Non è stato il “casuale” errore in seguito a un bombardamento aereo. Asilo, mensa, e centro donne sono stati “rasi al suolo con i bulldozer israeliani”. A raccontarlo è Massimo Annibale Rossi, presidente dell’ong italiana Vento di Terra, che gestiva il Centro per l’infanzia di Um al Nasser ‘La Terra dei Bambini’, struttura finanziata dalla Cooperazione italiana. Il progetto nella Striscia di Gaza ospitava un asilo con 130 bambini dai tre ai sei anni, il centro donne per 70 madri e uno sportello pediatrico. Oltre al Centro è stata demolita la nuova mensa comunitaria inaugurata due mesi fa, che forniva pasti ai bambini e alle famiglie povere del villaggio.

“Inaccettabile e incomprensibile.

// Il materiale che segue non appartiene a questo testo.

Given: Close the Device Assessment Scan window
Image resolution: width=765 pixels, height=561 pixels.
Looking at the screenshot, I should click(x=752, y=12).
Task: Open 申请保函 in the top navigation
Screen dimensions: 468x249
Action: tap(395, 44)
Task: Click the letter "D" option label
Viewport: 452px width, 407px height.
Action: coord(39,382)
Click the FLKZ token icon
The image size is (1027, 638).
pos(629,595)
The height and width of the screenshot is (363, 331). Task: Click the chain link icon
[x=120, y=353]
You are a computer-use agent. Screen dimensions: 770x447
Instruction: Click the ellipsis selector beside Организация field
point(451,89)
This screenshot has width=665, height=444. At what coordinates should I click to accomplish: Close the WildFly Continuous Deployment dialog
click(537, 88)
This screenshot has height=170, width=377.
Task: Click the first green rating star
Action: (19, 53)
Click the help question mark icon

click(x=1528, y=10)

Non ci sono spiegazioni per un atto del genere”, continua il presidente dell’ong Vento di Terra, chiarendo che “La Terra dei Bambini  rappresentava un’oasi a difesa dei diritti dell’infanzia che l’esercito israeliano, messo al corrente di tutte le fasi del progetto, ha deciso di distruggere” senza alcuna giustificazione. “Il centro era un punto di riferimento importante per la comunità locale beduina”, racconta Rossi, sottolineando come la struttura non sia mai stata utilizzata per scopi militari. Secondo gli operatori del Centro, le autorità israeliane erano perfettamente a conoscenza della sua esistenza dal 2011, ed erano state informate del progetto umanitario costato 300mila euro e finanziato dalla Cooperazione italiana, dalla Cei e dall’Ue che avevano promosso strutture di eccellenza con pannelli solari e una tecnica di costruzione particolare con sacchi di sabbia per attutire onde d’urto. “Ci sono delle regole dettate dalla Convenzione di Ginevra, dei doveri dell’esercito occupante”, continua il presidente dell’ong. “Visto che la struttura era stata finanziata dalla Cooperazione italiana chiediamo al nostro governo di chiedere conto alle autorità israeliane di quanto hanno fatto, e che sia presentata anche una richiesta di un risarcimento“, continua Rossi, sottolineando quanto i diritti dei minori palestinesi siano in pericolo.

“Le parti non possono continuare a ignorare gli appelli della comunità internazionale per una tregua umanitaria immediata ed un accordo per il cessate il fuoco”, è la risposta che arriva dalla Farnesina da Federica Mogherini. “Di ora in ora cresce il numero dei morti e dei feriti, bombe e razzi stanno distruggendo abitazioni ed edifici pubblici. Abbiamo saputo che è stato raso al suolo anche l’asilo di Um el Nasser, alla cui apertura aveva contribuito la cooperazione italiana”. Osservato come sia “positivo che le autorità egiziane abbiano deciso di aprire il valico di Rafah per consentire il passaggio dei feriti”, il ministro ha dichiarato che, in quanto presidenza di turno del Consiglio dell’Unione Europea, “lavoreremo affinché il monito” per la tregua ed il cessate il fuoco “sia rinnovato con forza alla riunione dei ministri degli Esteri dell’Ue martedì a Bruxelles”.